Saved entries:
◆ ◆ ◆ ◆

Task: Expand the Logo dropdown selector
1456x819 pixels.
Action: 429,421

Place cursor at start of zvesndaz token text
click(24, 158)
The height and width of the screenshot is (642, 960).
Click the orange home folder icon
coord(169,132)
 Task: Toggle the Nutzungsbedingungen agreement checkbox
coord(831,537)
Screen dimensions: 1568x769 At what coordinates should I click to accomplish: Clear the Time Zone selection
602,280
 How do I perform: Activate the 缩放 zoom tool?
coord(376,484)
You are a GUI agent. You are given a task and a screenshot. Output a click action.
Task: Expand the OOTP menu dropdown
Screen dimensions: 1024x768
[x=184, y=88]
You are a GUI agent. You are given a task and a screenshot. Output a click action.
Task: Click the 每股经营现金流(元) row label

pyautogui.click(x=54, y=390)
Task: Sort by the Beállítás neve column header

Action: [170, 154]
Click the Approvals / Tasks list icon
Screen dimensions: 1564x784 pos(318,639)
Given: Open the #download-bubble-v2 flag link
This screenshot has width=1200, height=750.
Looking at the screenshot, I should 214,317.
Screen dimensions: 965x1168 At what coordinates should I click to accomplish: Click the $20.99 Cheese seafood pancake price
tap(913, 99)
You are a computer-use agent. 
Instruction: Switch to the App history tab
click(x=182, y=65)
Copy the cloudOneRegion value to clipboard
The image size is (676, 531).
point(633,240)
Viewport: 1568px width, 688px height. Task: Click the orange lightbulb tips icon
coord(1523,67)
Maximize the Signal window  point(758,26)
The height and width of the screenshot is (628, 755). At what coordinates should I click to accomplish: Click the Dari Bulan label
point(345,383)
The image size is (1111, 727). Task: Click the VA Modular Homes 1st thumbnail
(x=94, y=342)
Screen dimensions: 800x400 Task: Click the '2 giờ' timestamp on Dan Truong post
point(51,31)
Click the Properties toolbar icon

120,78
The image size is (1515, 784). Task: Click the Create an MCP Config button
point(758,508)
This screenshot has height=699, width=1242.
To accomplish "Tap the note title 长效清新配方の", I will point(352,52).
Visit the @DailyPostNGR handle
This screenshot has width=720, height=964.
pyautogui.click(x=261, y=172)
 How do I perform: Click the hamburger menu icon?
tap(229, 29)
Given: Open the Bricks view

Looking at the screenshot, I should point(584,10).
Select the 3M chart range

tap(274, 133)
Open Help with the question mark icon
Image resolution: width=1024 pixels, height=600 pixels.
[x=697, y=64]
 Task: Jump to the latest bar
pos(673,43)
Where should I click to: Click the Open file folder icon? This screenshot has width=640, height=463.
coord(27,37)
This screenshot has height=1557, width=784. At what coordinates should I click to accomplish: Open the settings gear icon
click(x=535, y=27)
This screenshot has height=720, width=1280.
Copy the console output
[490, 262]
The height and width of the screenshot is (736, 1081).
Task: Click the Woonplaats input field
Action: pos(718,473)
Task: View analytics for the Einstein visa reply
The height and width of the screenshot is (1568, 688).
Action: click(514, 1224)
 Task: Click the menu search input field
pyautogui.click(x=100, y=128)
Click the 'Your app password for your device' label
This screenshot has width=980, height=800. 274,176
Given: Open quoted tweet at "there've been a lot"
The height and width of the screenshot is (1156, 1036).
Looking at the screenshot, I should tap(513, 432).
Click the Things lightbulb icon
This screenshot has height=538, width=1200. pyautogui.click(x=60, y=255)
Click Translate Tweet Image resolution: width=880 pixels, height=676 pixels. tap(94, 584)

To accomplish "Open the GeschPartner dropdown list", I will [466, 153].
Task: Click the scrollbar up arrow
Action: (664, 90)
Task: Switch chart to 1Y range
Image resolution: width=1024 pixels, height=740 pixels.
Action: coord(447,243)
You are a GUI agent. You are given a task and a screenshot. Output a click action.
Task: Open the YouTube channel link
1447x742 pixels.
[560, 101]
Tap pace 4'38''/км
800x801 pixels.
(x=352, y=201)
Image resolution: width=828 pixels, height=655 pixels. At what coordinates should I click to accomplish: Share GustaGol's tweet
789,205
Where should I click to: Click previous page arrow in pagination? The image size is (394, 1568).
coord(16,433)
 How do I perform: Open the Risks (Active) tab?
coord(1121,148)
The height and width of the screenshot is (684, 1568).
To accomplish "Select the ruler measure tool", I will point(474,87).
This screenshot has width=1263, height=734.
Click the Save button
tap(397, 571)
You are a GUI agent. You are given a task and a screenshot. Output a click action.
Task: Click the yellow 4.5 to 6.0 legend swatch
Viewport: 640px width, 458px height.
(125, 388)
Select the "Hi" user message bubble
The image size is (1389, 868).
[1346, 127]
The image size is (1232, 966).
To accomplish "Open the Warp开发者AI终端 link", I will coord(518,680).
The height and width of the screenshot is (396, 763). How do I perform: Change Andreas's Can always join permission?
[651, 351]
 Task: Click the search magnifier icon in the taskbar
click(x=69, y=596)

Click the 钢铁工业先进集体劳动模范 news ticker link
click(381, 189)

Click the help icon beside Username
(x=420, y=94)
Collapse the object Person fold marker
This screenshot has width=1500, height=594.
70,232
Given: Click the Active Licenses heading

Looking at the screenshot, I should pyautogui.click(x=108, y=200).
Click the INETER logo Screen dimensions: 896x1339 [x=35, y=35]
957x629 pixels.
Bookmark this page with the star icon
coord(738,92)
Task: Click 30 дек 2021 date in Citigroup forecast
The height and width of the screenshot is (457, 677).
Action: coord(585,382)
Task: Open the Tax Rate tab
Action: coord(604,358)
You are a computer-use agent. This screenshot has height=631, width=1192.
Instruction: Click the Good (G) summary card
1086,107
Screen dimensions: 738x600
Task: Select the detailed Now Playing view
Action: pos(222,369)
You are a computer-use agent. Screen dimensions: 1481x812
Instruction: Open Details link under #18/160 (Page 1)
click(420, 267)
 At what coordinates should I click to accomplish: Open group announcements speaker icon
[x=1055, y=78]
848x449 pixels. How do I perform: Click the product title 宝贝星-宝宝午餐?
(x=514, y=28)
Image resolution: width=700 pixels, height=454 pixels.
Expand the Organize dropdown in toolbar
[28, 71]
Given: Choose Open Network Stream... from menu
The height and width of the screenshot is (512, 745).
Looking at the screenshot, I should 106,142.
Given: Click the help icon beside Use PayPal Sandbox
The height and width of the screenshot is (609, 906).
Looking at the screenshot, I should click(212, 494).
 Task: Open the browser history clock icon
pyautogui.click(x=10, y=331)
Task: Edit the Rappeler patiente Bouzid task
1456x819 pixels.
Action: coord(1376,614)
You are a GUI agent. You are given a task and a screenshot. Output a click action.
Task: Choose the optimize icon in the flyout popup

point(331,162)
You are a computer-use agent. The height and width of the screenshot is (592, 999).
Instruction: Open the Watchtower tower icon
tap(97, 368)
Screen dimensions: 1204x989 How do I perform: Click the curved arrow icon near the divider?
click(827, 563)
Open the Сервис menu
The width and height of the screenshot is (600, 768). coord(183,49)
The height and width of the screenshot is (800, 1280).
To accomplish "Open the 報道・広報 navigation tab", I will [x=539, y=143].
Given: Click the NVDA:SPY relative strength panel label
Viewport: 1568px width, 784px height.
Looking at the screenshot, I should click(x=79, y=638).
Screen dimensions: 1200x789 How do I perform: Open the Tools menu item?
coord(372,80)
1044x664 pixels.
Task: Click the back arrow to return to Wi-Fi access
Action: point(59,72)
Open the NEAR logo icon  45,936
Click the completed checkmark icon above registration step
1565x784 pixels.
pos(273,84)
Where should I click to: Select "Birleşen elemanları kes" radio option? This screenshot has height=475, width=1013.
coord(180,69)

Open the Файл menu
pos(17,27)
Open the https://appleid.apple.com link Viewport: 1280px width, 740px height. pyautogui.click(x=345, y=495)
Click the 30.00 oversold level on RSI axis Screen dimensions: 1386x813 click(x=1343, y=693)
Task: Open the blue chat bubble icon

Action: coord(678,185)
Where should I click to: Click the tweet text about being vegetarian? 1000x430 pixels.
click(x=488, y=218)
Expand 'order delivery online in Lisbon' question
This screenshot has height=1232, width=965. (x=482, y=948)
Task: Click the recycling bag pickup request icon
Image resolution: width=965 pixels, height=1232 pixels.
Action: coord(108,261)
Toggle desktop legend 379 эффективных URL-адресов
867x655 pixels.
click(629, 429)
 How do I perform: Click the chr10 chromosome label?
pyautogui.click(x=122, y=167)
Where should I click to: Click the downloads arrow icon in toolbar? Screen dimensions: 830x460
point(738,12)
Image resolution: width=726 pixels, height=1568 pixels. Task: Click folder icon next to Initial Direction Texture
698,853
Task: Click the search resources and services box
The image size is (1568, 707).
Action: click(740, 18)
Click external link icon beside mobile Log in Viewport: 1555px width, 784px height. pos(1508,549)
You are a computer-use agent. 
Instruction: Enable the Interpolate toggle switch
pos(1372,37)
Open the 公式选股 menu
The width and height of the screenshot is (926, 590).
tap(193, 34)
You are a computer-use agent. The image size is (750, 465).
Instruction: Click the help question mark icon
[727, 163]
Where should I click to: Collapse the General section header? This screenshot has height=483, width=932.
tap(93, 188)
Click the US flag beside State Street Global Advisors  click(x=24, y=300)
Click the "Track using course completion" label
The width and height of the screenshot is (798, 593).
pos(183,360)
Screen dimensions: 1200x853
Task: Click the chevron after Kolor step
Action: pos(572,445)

◆ ◆ ◆ ◆

Task requirements: Provide the number of lines in the entries that include "flag", and no other text.

Task result: 2